(Reuters) – Cholula hot sauce maker McCormick forecast annual sales and profit below analysts’ estimates on Thursday, hurt by a persistent slump in demand for its spices and condiments, especially in China, in addition to higher marketing expenses.
Packaged food corporations including McCormick, General Mills and Conagra Brands have also faced slowing demand across geographies as sticky inflation has compelled budget-conscious customers to hunt for value even for essential items comparable to groceries.
Increased marketing and promoting efforts have also taken a toll on the corporate’s profit expectations, with costs rising 2.3% within the fourth quarter. McCormick now projects annual adjusted profit to grow 3% to five%, below expectations of 6.5%, based on data compiled by LSEG.

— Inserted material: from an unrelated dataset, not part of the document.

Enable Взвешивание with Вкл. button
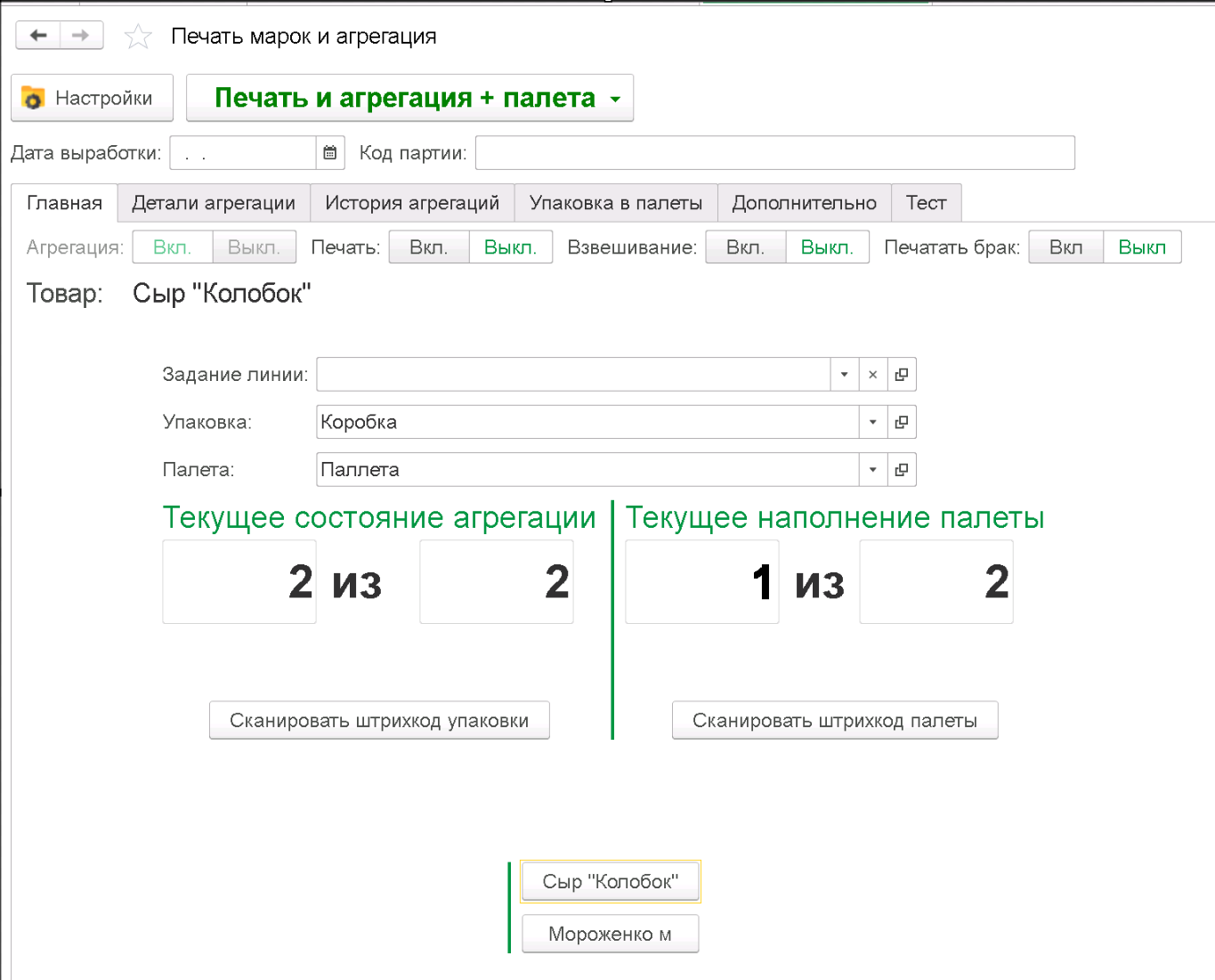 tap(745, 247)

For fiscal yr 2025, the corporate expects sales to be flat or grow as much as 2%, compared with analysts’ estimate of a 2.4% rise, based on data compiled by LSEG. Sales had risen 0.9% in fiscal 2024 and 4.9% in 2023.
McCormick may be under pressure from the potential import tariffs which U.S. President Donald Trump plans to impose, as the corporate relies heavily on ingredients sourced from China and Europe.
Shares of the Hunt Valley, Maryland-based company, which were up 11% last yr, fell 1.4% in premarket trading.
McCormick, nevertheless, reported a narrow beat for sales and profit within the fourth quarter ended Nov. 30, despite a 6.9% decline in sales within the Asia-Pacific region which incorporates its operations in China.
The corporate posted net sales of $1.8 billion for the quarter, compared with analysts’ estimates of $1.77 billion. Adjusted profit was 80 cent per share for the quarter, compared with analysts’ estimates of 77 cents.